Totally Agree with Arron .. Sum AM before service is NOT the time to be making system/settings changes (when possible)... tech being what it is.. yea, we make tweak things before service at least once a month (recently, after almost 2 years, camera changed IP address?? go figure, then a month later changed back... so I made changes to make sure that doesn't happen again.. the joy of MS OS updates means one can't count on things not unexpectedly changing)
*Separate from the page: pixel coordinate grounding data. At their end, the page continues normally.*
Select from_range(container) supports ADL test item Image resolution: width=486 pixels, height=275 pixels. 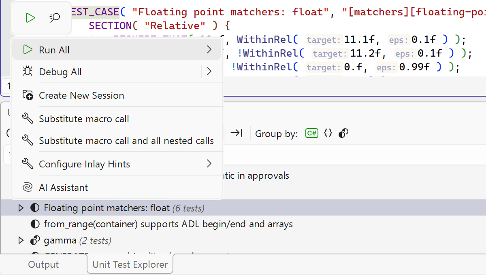point(168,224)
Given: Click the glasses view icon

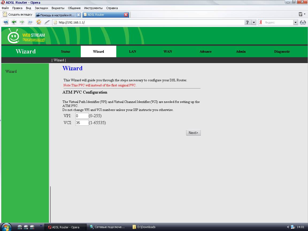Looking at the screenshot, I should (x=303, y=22).
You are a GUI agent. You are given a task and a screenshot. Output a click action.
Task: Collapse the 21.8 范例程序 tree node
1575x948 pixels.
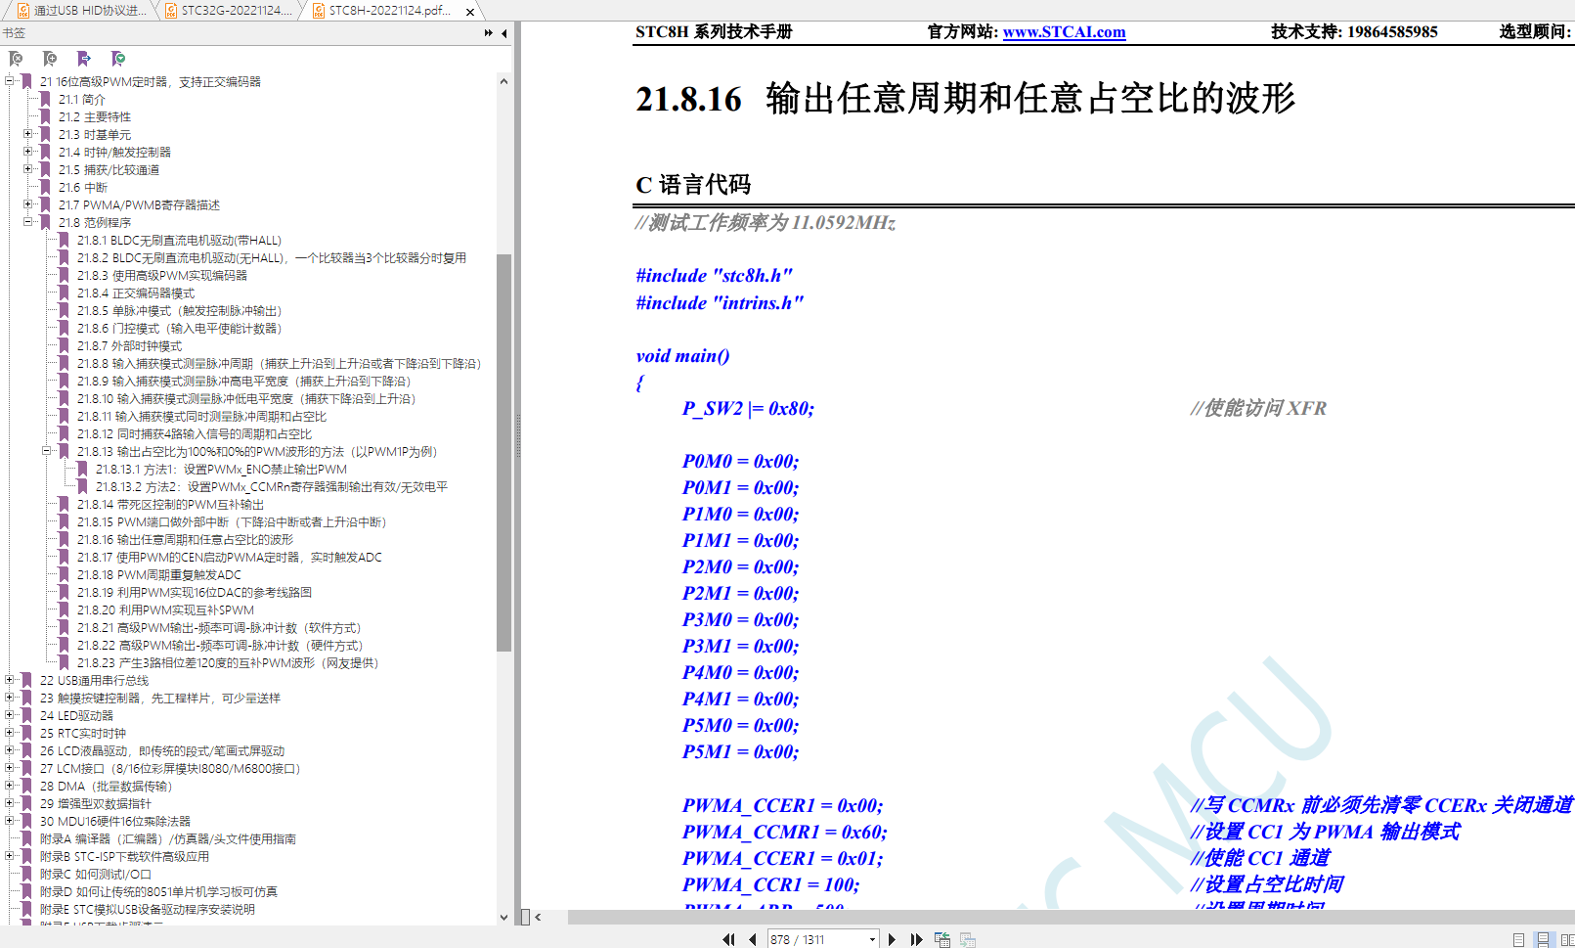[28, 222]
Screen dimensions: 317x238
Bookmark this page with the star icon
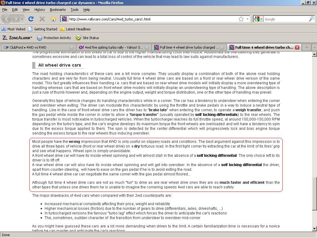[x=241, y=19]
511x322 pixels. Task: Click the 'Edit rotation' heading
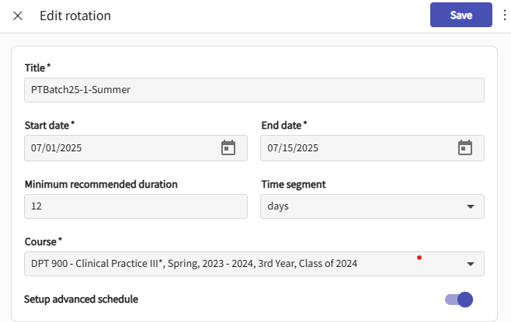click(75, 16)
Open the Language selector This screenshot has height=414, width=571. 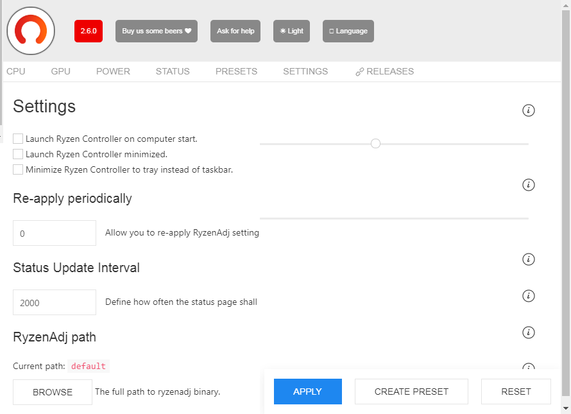click(348, 31)
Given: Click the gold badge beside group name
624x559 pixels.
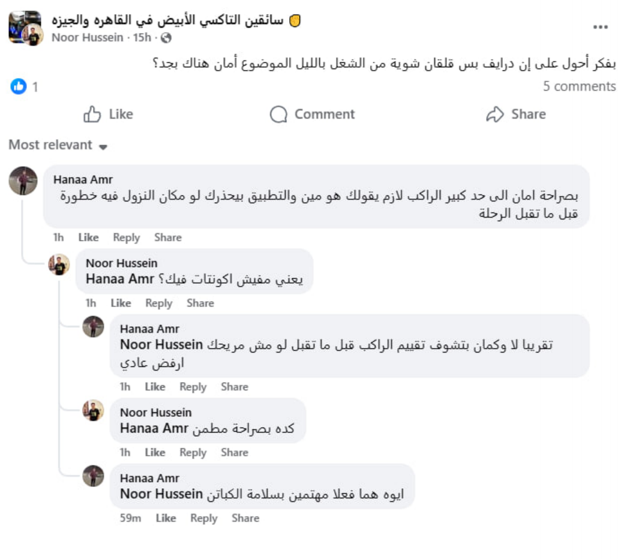Looking at the screenshot, I should 295,20.
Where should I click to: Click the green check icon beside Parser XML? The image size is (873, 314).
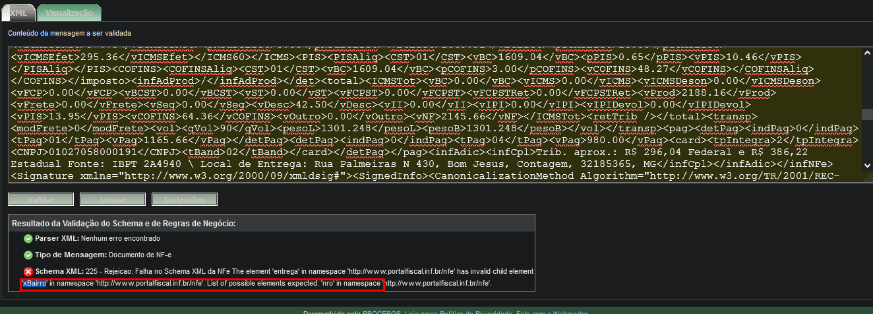click(x=28, y=238)
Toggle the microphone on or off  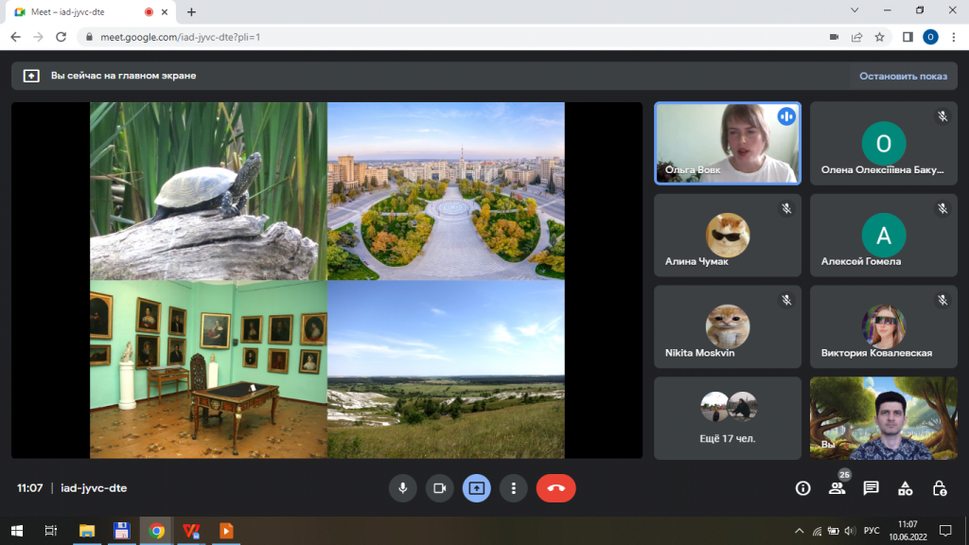[x=402, y=488]
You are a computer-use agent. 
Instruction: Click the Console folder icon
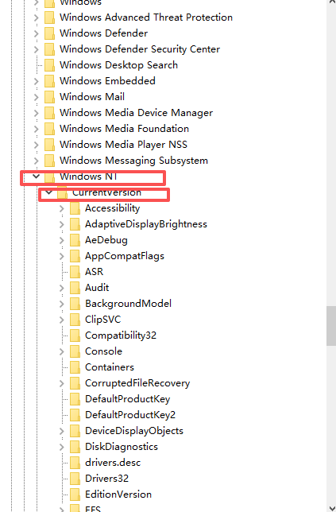click(75, 351)
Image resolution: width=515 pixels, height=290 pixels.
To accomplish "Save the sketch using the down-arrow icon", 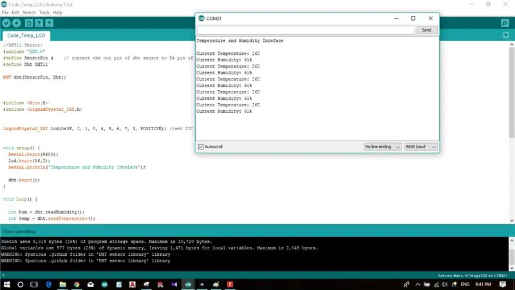I will (50, 23).
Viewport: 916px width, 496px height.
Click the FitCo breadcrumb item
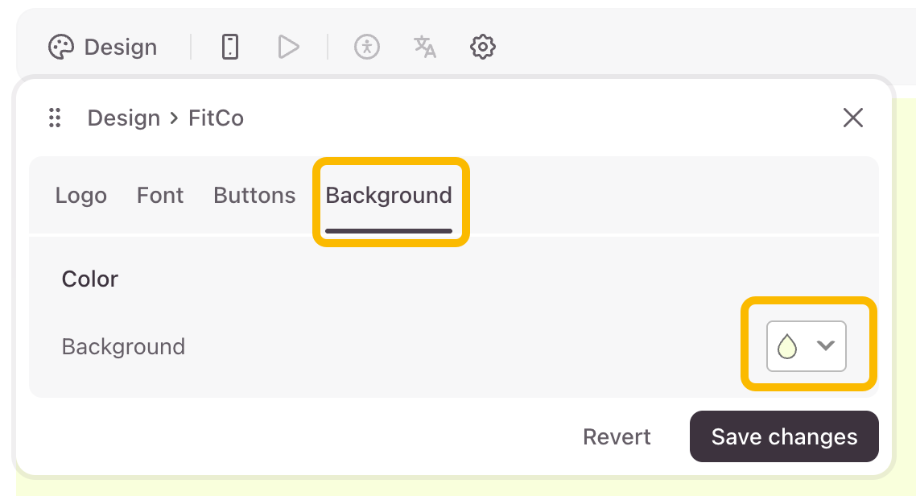[217, 118]
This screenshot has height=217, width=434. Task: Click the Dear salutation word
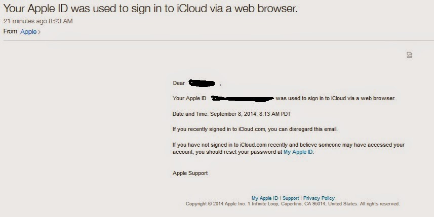point(179,83)
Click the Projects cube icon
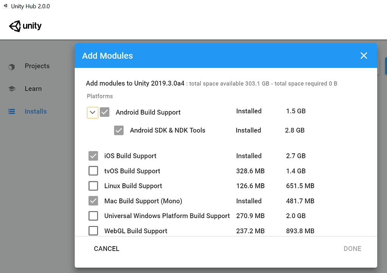This screenshot has width=387, height=273. point(12,67)
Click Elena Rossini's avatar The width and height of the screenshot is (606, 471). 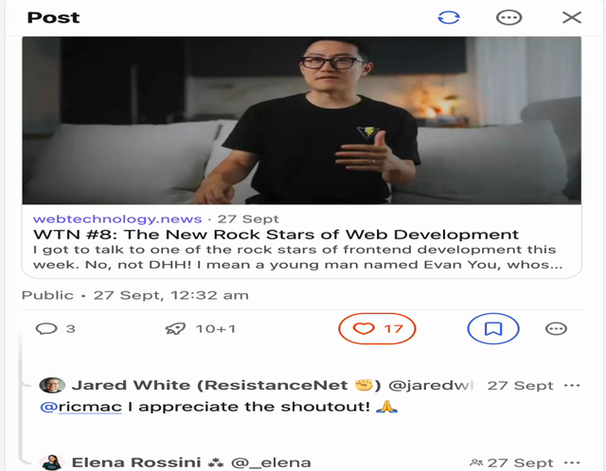52,462
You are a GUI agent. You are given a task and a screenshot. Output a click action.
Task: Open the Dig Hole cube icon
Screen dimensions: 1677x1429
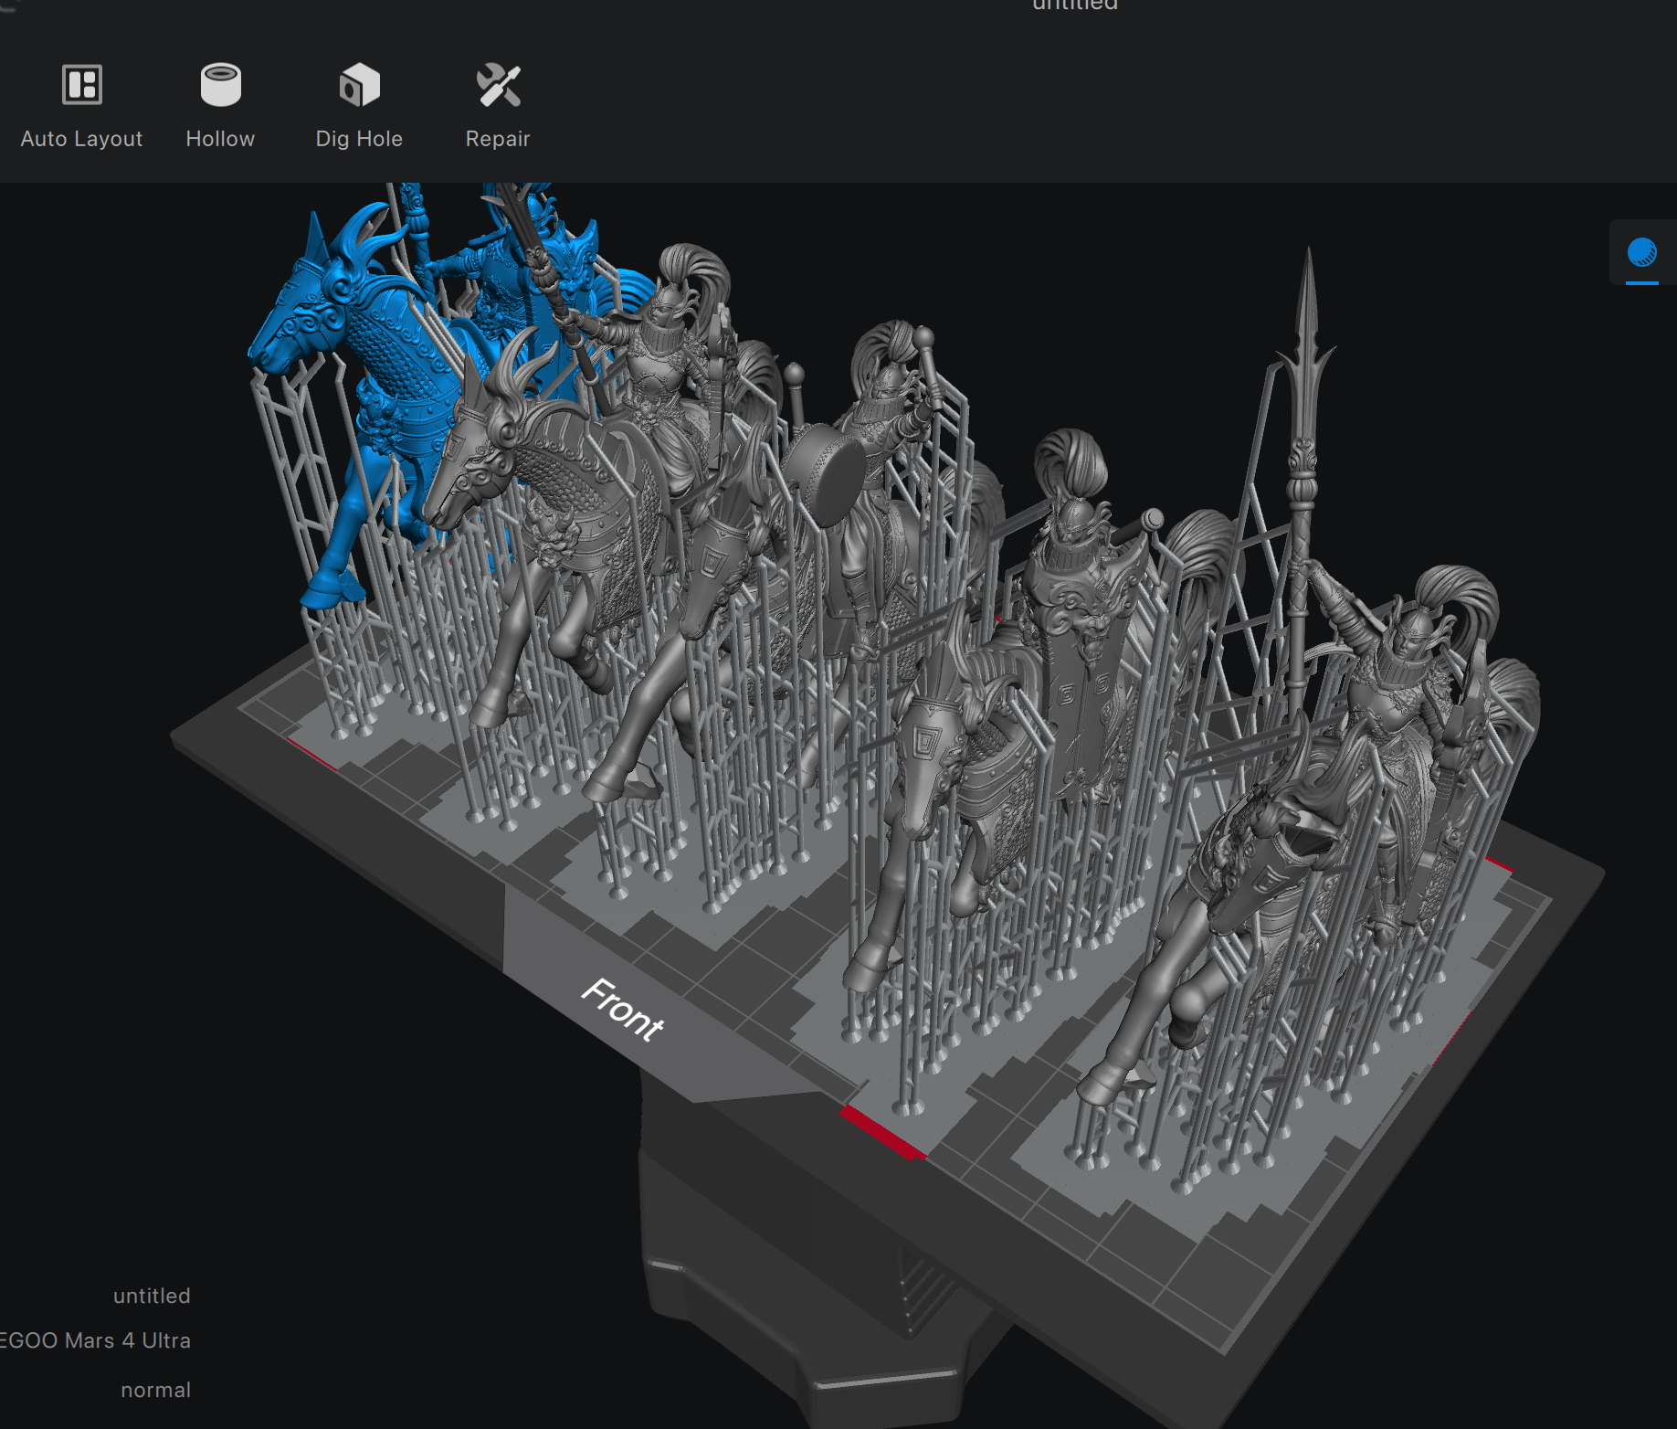tap(359, 86)
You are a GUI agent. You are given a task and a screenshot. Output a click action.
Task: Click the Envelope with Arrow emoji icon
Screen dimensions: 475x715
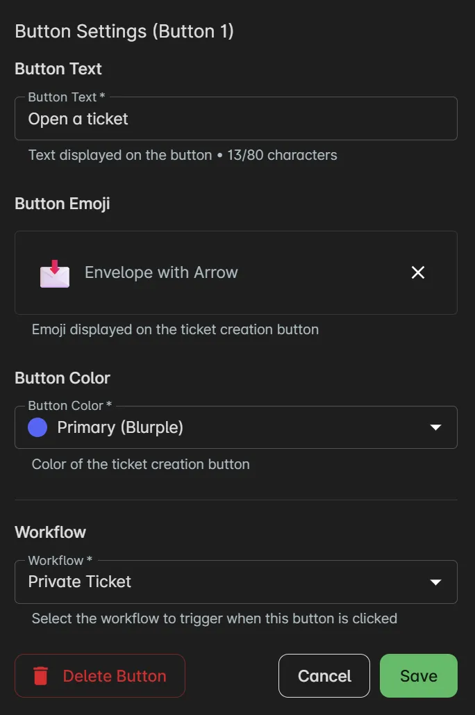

@itsteve - assuming all you actually need is some finer PTZ speed control, some of the OBS PTZ plugins (PTZOptics or glikely's?) would be where I'd start. Just be prepared to spend some time figuring out the nuances of getting some existing, supported software to work with your camera. I've read of people getting to level of doing network packet captures to figure things out... but that is on the extreme end. Hopefully yours will be much simpler/easier to get some control s/w working with yoru camera. *IF* PTZ Optics free PTZ control software works, then you could also consider (if budget allows) something like the PTZOptics' latest SuperJoy joystick controller

For us, we have a single PTZ camera. I was quickly admonished to keep camera movement to a minimum. So we have the pan/tilt speed down around 10%(??).. from pulpit, 40ft over to lecturn, takes between 5+ seconds. So as cantor is finishing a hymn, we'll start camera move to next position. We have 9 camera aiming presets, and 99% of the time, simply moving between them works just fine for us, and our service type. I'd love to slow the Zoom speed down, but the vendor's GUI doesn't provide that option and camera movement has been 'good enough'.. slowing down zoom speed is high on my to-do list at this point).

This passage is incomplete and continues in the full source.